Hofstra’s Digital Research Center (DRC): Tools for Building Scholarship in the Humanities

Lecture Date

3-23-2016

Streaming Media

Speaker Information

JOHN L. BRYANT is professor of English at Hofstra University. He is the author of Melville & Repose: The Rhetoric of Humor in the American Renaissance (Oxford 1993), The Fluid Text: A Theory of Revision and Editing for Book and Screen (Michigan 2002), and Melville Unfolding: Sexuality, Politics, and the Versions of Typee (Michigan 2008), as well as over 70 articles. In addition to A Companion to Melville Studies (Greenwood 1983), Dr. Bryant has edited Typee (Penguin 1996, 2005), Melville’s Tales, Poems, and Other Writings (Modern Library 2001), and (with Haskell Springer) the Longman Critical Edition of Moby-Dick (2006). He is the former editor of The Melville Society (1990-2013) and founding editor of Leviathan: A Journal of Melville Studies. He also created the MLA CSE-approved, electronic fluid-text edition Herman Melville’s Typee (Virginia 2006) and is currently director of the NEH-funded Melville Electronic Library and Hofstra University’s Digital Research Center

ADAM G. SILLS is associate professor of English at Hofstra University, specializing in Restoration and 18th-century British literature. He teaches a wide variety of surveys and seminars in the period that explore topics such as the rise of the novel, early modern aesthetic and political philosophy, the history of the book, the graphic novel, dramatic literature and the theater, and discourses of geography and cartography, which is his primary area of research. Dr. Sills has published articles on the intersections and tensions between cartographic representation and 18th-century British literature in English Literary History, Journal of Narrative Theory, and Literature Compass and has a book forthcoming from AMS Press, Against the Map: Cartography, Nation, and the Politics of Geography in Britain, 1678-1814. He is also a co-editor for the online journal Digital Defoe. His current research involves digitally mapping Daniel Defoe’s A Journal of the Plague Year and developing, with the support of Hofstra University’s Digital Research Center, a digital application called Itinerary, which will enable scholars to map works of literature.

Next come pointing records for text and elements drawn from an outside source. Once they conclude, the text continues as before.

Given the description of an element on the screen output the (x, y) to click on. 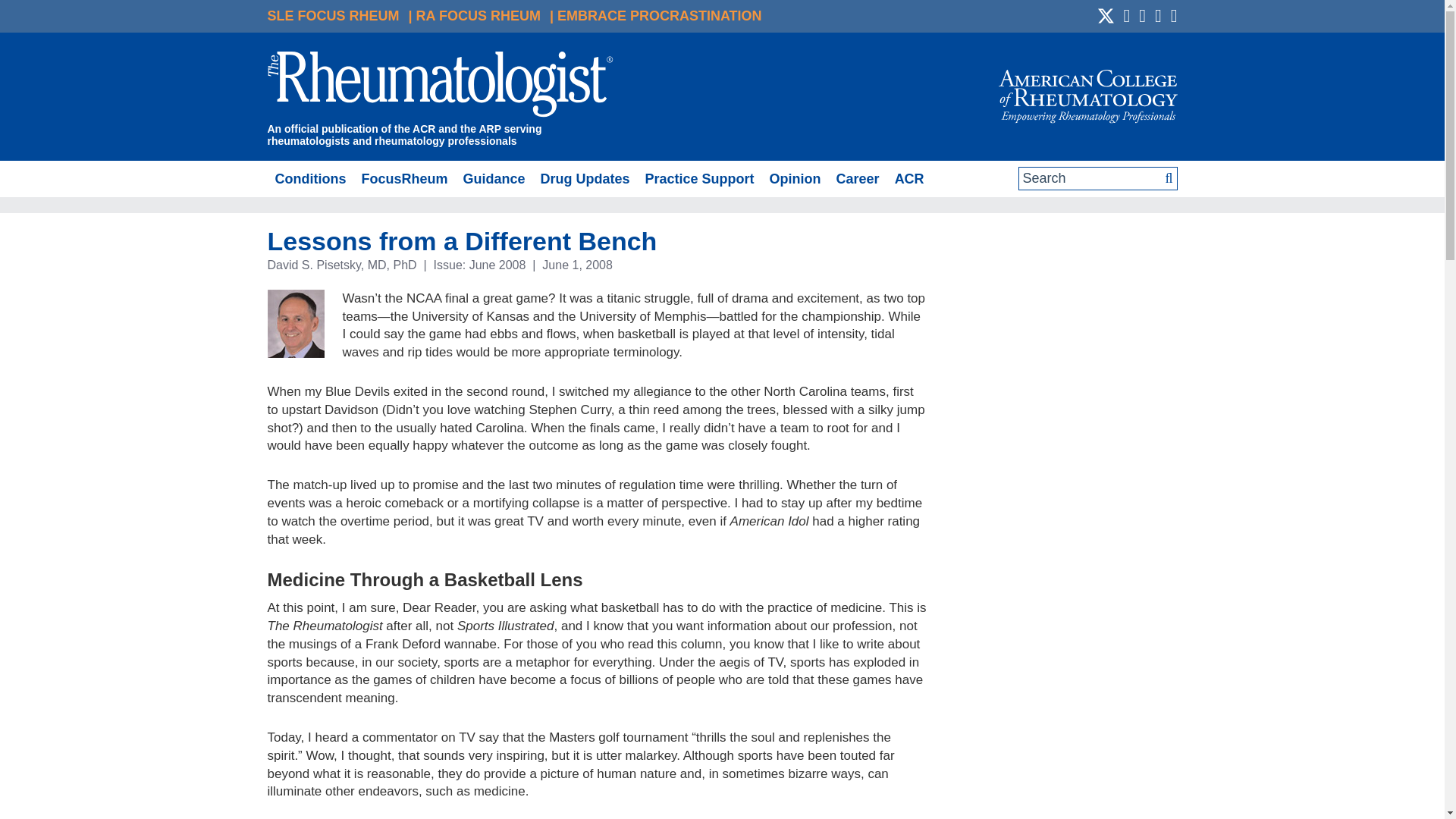
SLE FOCUS RHEUM (332, 15)
Guidance (493, 178)
Conditions (309, 178)
The Rheumatologist (439, 86)
FocusRheum (403, 178)
Given the description of an element on the screen output the (x, y) to click on. 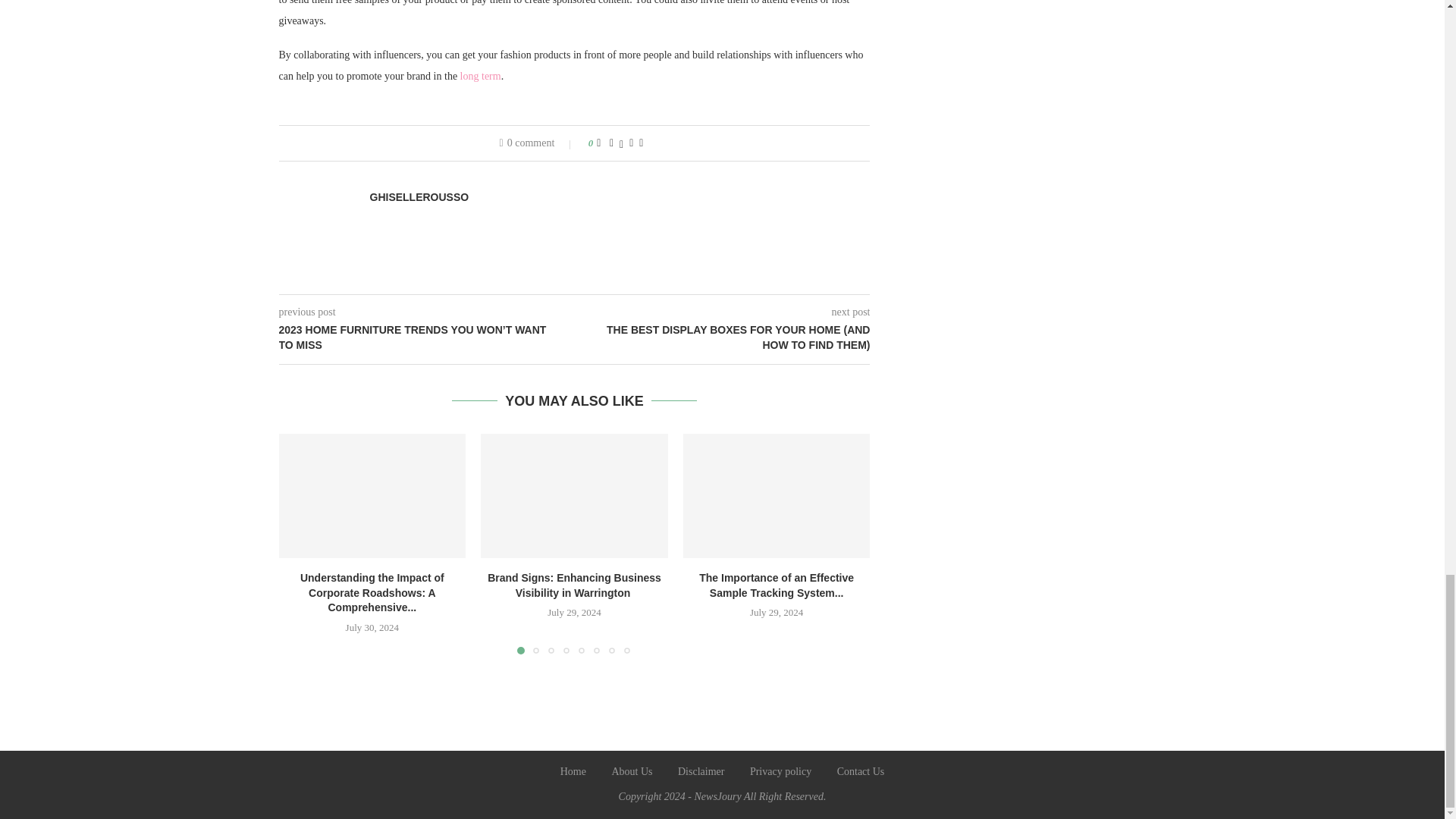
Author ghisellerousso (418, 197)
Given the description of an element on the screen output the (x, y) to click on. 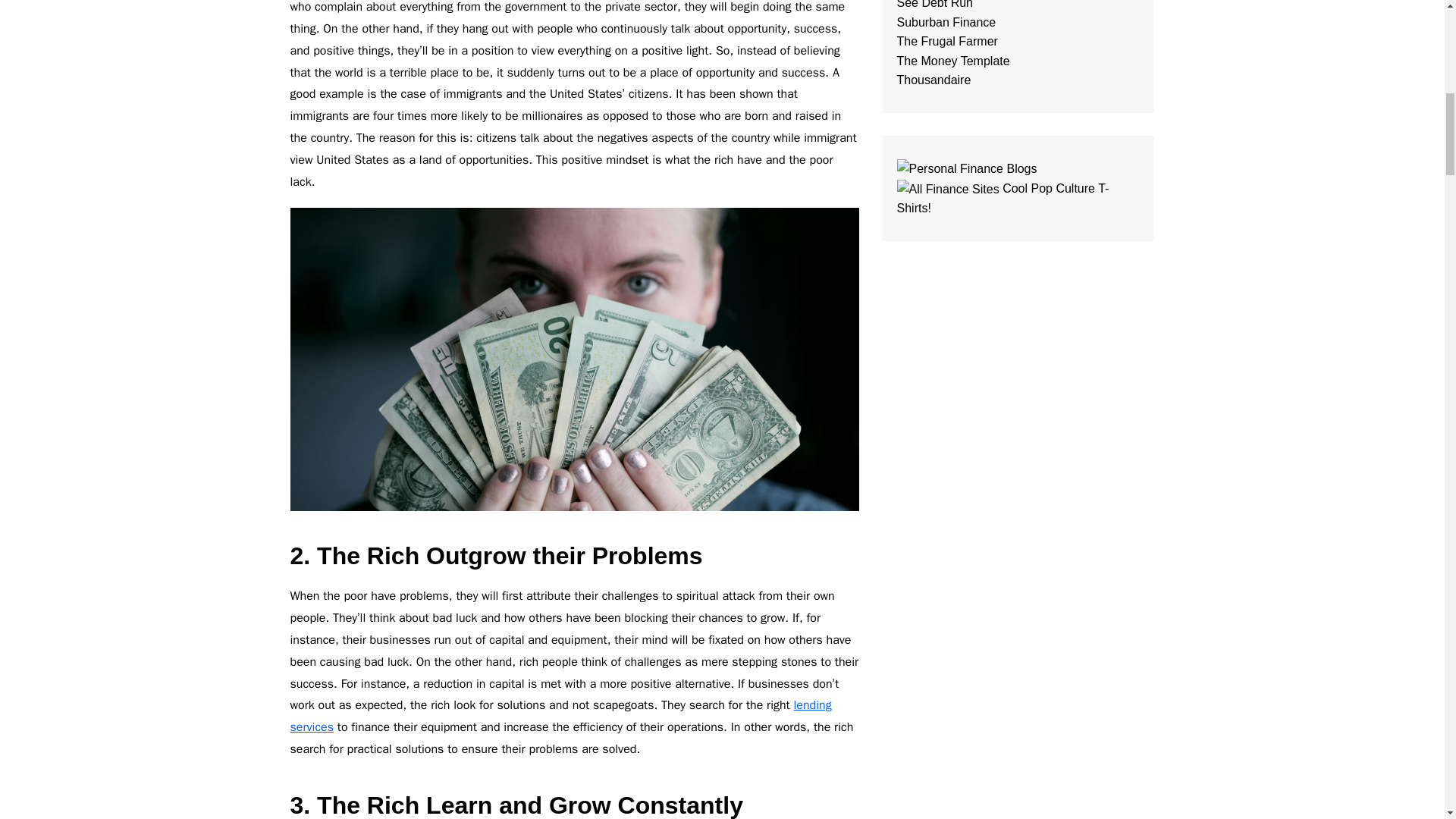
lending services (560, 715)
Given the description of an element on the screen output the (x, y) to click on. 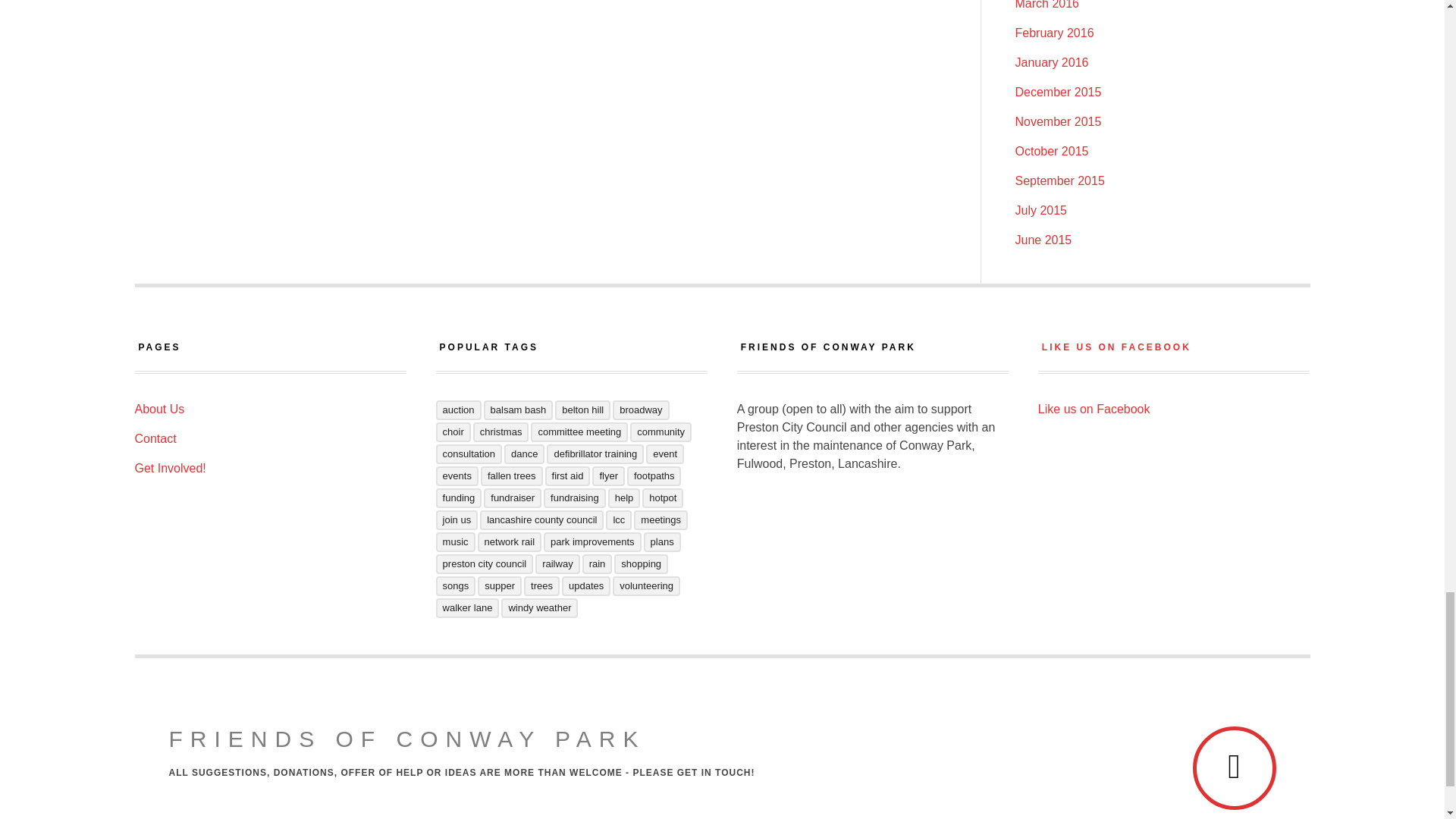
Friends of Conway Park (406, 739)
Given the description of an element on the screen output the (x, y) to click on. 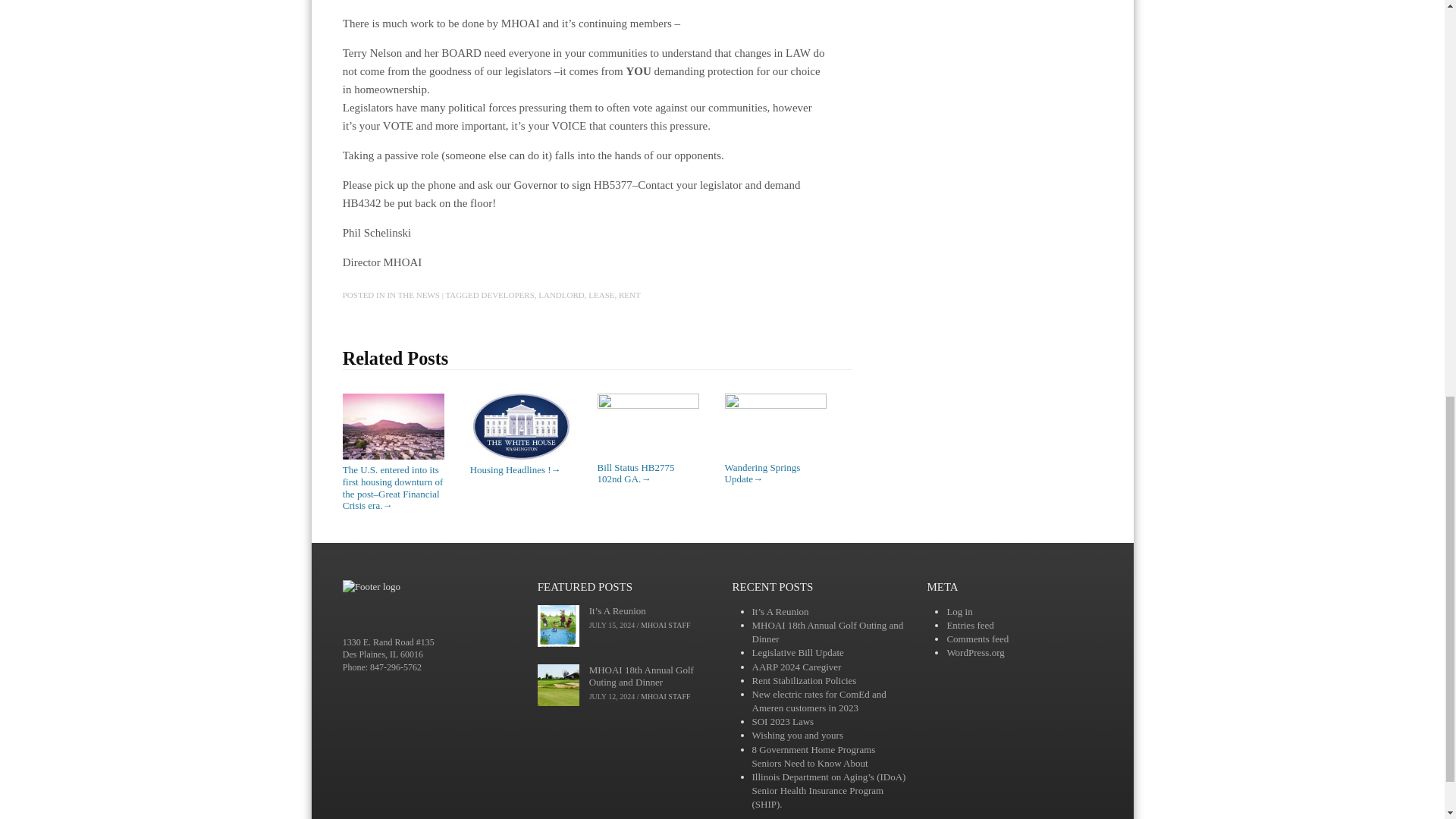
RENT (629, 294)
Monday, July 15th, 2024, 4:05 pm (611, 624)
MHOAI Staff (665, 624)
LEASE (601, 294)
LANDLORD (561, 294)
DEVELOPERS (507, 294)
IN THE NEWS (413, 294)
Given the description of an element on the screen output the (x, y) to click on. 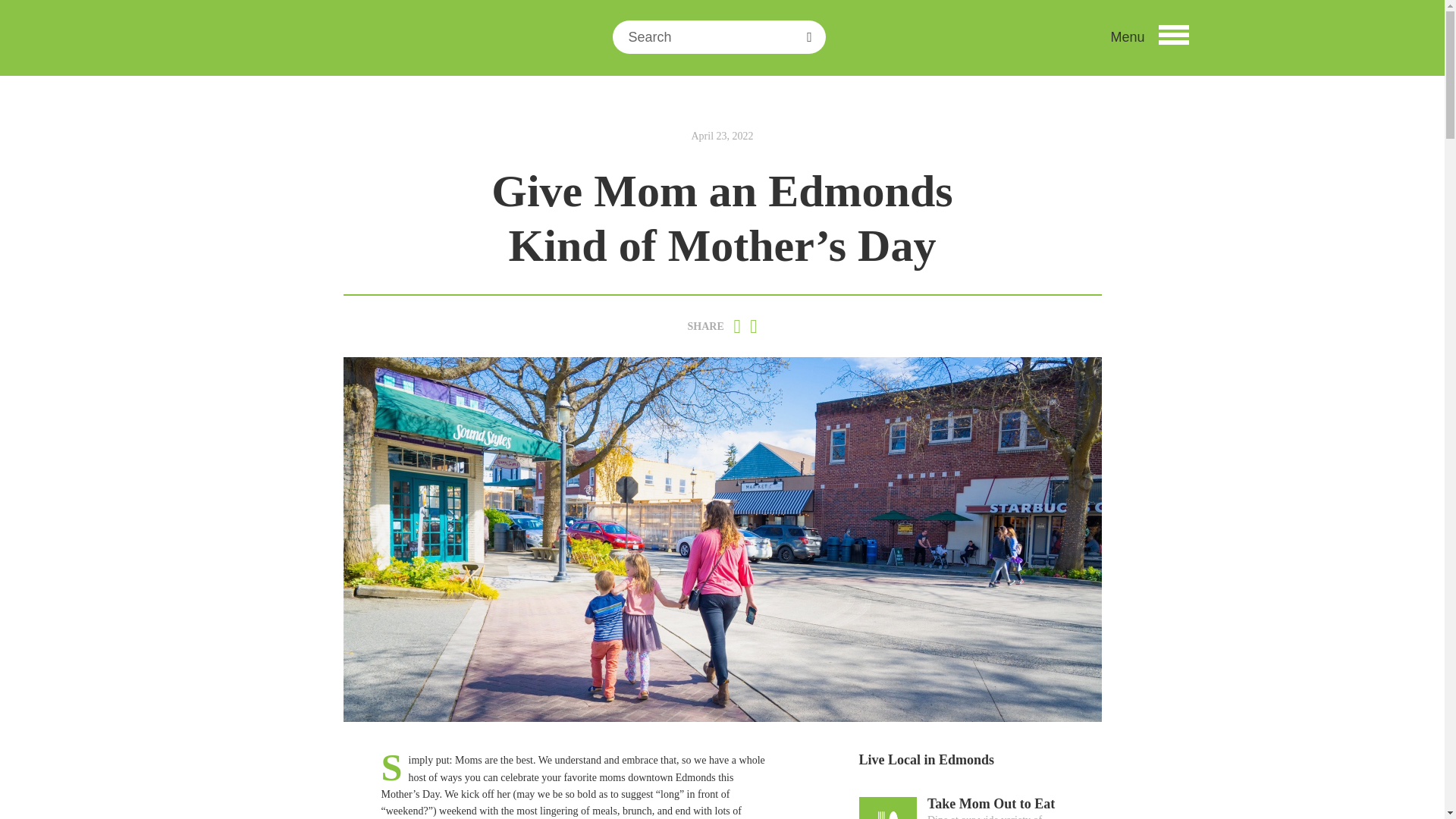
Menu (1148, 36)
Search (634, 61)
Ed! Edmonds Downtown Alliance (348, 45)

VERN R. WALKER is professor of law at Hofstra University’s Maurice A. Deane School of Law. He holds a doctorate in philosophy from the University of Notre Dame, with specialization in knowledge theory, logic, and artificial intelligence. He earned the JD at Yale Law School, where he was editor of the Yale Law Journal. Prior to joining the Hofstra faculty, Dr. Walker was a partner at a Washington, D.C. law firm, where his practice included extensive work with expert witnesses and scientific evidence. At Hofstra, he teaches courses in scientific evidence, torts, and logic skills for legal reasoning, and he is director of the Law, Logic & Technology Research Laboratory (www.LLTLab.org). Dr. Walker has published extensively on the logic of legal reasoning and fact-finding, the use of scientific evidence in legal proceedings, and computational approaches to legal analysis. In addition, he designs computer software for representing and mining legal knowledge, and he explores ways to use such digital tools in his teaching.